Sim, na vida há riscos, o sucesso sempre envolve dificuldades e, na arte, é frequentemente necessário inserir perigos extremos para ilustrar as virtudes dos heróis (O Princípio do Contraste). Mas quando o artista parte de um Senso de Vida benevolente, ele não torna sacrifícios e o enfrentamento de dores a essência do heroísmo, o aspecto mais admirável do herói, o clímax da obra. Dificuldades existirão no caminho, mas o objetivo final será a representação do ser humano em seu estado máximo de excelência.
Da mesma forma que, para criar um herói trágico, mostramos um personagem sucumbindo a vícios humanos de maneira eloquente e memorável, para criar um herói devemos mostrar um indivíduo incorporando virtudes importantes de maneira igualmente singular (no caso do Idealismo, virtudes importantes para o florescimento individual e para a conquista da felicidade).

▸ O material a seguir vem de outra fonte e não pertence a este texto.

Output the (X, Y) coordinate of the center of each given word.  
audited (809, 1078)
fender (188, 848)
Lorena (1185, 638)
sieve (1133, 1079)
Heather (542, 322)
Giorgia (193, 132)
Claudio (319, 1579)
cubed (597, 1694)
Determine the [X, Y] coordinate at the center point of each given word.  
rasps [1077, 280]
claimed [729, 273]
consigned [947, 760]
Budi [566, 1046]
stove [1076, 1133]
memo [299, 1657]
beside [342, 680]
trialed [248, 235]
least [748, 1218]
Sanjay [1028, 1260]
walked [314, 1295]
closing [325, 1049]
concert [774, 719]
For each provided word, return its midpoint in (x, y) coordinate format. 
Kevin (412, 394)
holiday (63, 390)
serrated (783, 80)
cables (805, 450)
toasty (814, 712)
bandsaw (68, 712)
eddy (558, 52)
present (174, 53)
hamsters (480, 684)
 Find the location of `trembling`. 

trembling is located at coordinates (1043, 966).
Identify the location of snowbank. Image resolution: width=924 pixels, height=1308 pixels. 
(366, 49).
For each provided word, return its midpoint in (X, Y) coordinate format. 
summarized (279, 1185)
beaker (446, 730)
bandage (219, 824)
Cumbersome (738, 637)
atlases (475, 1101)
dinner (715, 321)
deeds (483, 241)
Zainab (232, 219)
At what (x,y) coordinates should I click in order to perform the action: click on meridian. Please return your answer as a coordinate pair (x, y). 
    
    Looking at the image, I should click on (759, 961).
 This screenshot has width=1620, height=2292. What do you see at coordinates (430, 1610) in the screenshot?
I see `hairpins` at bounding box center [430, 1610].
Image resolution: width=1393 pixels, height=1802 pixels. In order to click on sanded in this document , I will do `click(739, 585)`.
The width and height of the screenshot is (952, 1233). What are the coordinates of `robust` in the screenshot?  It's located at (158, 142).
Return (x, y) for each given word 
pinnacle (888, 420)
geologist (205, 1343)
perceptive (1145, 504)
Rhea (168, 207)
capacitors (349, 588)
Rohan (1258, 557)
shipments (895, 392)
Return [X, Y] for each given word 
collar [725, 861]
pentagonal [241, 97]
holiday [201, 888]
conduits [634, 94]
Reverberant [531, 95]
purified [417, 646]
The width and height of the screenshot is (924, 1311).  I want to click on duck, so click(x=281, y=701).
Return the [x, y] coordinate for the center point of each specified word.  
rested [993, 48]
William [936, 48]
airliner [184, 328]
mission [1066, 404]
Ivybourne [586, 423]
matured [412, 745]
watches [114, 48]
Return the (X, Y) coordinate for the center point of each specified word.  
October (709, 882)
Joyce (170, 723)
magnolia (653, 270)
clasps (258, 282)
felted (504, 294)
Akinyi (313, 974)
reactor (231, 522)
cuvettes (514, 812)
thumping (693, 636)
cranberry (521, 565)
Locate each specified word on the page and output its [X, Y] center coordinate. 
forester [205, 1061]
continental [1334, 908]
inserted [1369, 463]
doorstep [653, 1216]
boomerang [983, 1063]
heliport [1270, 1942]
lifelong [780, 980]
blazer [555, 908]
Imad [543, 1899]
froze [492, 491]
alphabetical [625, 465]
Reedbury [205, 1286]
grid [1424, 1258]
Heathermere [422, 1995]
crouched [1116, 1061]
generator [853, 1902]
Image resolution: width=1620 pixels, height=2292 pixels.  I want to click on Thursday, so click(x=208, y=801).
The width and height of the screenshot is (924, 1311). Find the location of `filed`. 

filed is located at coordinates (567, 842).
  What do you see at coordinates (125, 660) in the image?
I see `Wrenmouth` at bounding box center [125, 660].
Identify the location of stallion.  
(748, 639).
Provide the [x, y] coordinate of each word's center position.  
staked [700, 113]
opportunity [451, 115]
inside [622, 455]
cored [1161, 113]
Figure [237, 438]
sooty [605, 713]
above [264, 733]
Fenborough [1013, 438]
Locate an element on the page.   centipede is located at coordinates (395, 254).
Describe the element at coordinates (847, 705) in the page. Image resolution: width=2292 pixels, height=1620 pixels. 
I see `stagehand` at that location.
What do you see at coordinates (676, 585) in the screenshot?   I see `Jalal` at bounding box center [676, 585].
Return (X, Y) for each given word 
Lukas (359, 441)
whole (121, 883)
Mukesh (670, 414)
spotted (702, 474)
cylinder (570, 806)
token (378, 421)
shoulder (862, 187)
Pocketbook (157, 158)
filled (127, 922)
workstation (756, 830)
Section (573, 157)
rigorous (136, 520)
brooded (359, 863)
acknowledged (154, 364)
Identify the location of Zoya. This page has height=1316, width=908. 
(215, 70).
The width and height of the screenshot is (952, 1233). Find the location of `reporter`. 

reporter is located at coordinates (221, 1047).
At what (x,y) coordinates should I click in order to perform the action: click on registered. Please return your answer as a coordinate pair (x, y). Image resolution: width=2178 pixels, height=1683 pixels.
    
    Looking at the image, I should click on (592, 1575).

O heroísmo será associado à conquista de valores positivos, não à capacidade de combater negativos. E os maiores desses valores positivos são os valores de caráter — ser um herói é tornar-se a versão mais elevada do tipo de personalidade que você pode ser: a versão mais consistente, mais expressiva, com as realizações mais emblemáticas no mundo real, no contexto de um determinado código de valores e área de atuação. O herói, na arte, é a concretização mais poderosa do pilar da Autoestima — o mais fundamental dos valores emocionais do Idealismo.
Ayn Rand também não caracterizava o heroísmo como enfrentamento de perigos e não romantizava o martírio. Pra ela, o heroísmo estava ligado ao desenvolvimento máximo do indivíduo — uma visão mais próxima da que discuti acima.
Ayn Rand sobre se sacrificar pela humanidade:
Pela mesma razão pela qual você deve valorizar sua própria vida, você deve valorizar a vida humana como tal. Eu diria até que a vida animal tem um certo valor que o homem deve respeitar. Mas isso não significa que você deva valorizar indiscriminadamente a vida de qualquer outro ser humano, nem que tenha o dever de sacrificar a sua própria vida pelos outros — embora deva, racionalmente, valorizar a vida de qualquer pessoa que corresponda aos seus valores.
Metafisicamente, nunca somos colocados em uma situação em que a vida de uma nação inteira dependa do sacrifício de um único homem. Se isso ocorresse (fora da ficção coletivista), estaríamos vivendo em um universo diferente e, portanto, as regras da nossa existência seriam diferentes. É claro que a questão de saber se um homem deve morrer lutando pela liberdade, como na Revolução Americana, é diferente. Tal homem não está morrendo pela nação. Eu honro os homens que morreram lutando pela liberdade no passado e os honro quando digo que espero que tenham morrido pela sua própria liberdade. Porque nos beneficiamos de suas ações, devemos apreciar o que fizeram; mas não era dever deles serem mártires por nós. [Ayn Rand Answers / Pág. 113]
Leonard Peikoff sobre heroísmo:
Um herói deve ser uma personificação completa — não necessariamente do Objetivismo — mas de um código moral. E todos os seus atributos têm que ser volitivos, têm que ser escolhidos, têm que ser possíveis. Se não são possíveis na Terra, então estão fora de toda a ideia de moralidade e de termos morais. Ayn Rand usava o conceito de “herói” de forma mais ampla do que apenas para a sua própria moralidade. Ela considerava, por exemplo, que Jesus é um herói dentro do cristianismo, e esse é um uso adequado do termo: a personificação completa da visão cristã; e que Hitler foi um herói dentro da ideologia nazista. [The Peikoff Podcasts / Ep. 241]
Ao definir heroísmo, as pessoas costumam tingir sua definição com o arquétipo particular com o qual mais se identificam. Da mesma forma que Yaron enxergou o herói pela lente do Guerreiro, essa definição de Peikoff e Ayn Rand pende um pouco para o lado do Sábio: ser um herói significaria incorporar uma ideologia de forma extrema, total. Na minha visão, dá pra ser ainda mais abrangente que isso e pensar em heroísmo como uma expressão superlativa de qualquer um dos arquétipos — e das virtudes humanas simbolizadas por eles.